出师不利
麦安是一个小城,人们之所以记住它,是因为它是巴黎(li)的必经之路。
这天,麦安小城里来了个年轻人。这个年轻人有一双聪明的大眼睛,一条小巧的鹰(ying)钩鼻梁,整个人看起来威风凛(lin)凛,相当精神。
这个年轻人就是达达尼昂(ang),他来自加斯哥尼,带着父亲的**信,到巴黎去拜访他的同乡特莱(lai)维拉,希望能谋个好职位,在巴黎闯出一番事业。
他一路上风尘仆仆,一直到了麦安,他才决定找家小店休息一下。他来到一家客店门前,正要下马,却看见一个世家子弟正朝着他放声大笑。

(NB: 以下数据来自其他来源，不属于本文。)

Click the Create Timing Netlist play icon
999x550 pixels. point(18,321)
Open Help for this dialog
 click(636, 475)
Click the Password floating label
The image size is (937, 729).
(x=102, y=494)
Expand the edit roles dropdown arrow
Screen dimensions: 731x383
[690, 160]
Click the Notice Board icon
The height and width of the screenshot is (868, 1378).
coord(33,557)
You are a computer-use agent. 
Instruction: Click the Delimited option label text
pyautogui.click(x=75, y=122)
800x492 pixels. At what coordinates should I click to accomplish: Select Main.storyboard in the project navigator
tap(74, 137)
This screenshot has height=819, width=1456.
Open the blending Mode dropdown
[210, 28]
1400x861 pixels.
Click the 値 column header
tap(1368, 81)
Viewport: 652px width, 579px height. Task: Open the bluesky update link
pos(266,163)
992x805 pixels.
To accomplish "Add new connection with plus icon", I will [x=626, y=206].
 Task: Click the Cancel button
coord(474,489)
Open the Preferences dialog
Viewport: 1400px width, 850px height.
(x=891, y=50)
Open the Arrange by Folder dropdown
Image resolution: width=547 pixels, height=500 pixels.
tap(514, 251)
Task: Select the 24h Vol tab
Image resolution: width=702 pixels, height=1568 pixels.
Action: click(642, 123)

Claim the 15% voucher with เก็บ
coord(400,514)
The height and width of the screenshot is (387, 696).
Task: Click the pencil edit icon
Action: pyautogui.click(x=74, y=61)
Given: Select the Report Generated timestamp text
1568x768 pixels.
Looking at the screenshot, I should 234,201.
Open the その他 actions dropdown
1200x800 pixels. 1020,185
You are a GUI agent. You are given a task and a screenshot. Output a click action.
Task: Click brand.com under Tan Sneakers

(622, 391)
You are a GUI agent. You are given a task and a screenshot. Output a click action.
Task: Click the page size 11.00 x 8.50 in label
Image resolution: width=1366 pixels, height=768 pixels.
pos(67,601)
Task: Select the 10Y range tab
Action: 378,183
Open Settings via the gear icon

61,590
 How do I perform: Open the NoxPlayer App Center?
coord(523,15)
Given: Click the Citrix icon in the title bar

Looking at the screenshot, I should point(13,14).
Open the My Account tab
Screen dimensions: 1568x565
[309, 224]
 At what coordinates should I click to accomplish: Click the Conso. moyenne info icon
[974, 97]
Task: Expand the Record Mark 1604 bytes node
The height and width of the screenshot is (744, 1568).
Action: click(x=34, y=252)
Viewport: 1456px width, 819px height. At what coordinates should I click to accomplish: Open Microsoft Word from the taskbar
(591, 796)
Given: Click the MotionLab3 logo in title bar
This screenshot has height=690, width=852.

达达尼昂立即明白这个世家子弟在笑他的马了。他骑了一匹相当难看的马,也是他这次来巴黎惟一美中不足的地方。他本想换一匹马,但没有办法,因为他父亲说:
“亲爱的儿子,这匹马虽然长得不怎么样,但它毕竟在我们家服务了一辈子,你就带着它吧!”
达达尼昂虽然不乐意,但他只好接受了这匹马。可无论如何,他都不喜欢人家嘲笑他。于是他恶狠狠地朝那个世家子弟走去。
那个世家子弟大约四十至四十五岁,一双锐利的黑眼睛,苍白的皮肤,很突出的鼻子,穿着一身击剑短衣,一看就知道是个不好惹的角色。
然而,达达尼昂并不怕他,他拍马凑上前去,嚷起来:“喂,先生!你在笑我吗?”
那个世家子弟从容地把眼光从达达尼昂的坐骑移到他的身上,皱了皱眉头,傲慢地说:“我并不想和您说话,先生。”
说完,他又转过身去。
达达尼昂更气了,他把剑从鞘(qiao)里拔出了一尺,大声说:“你是不和我说话,但你在嘲笑我,先生!”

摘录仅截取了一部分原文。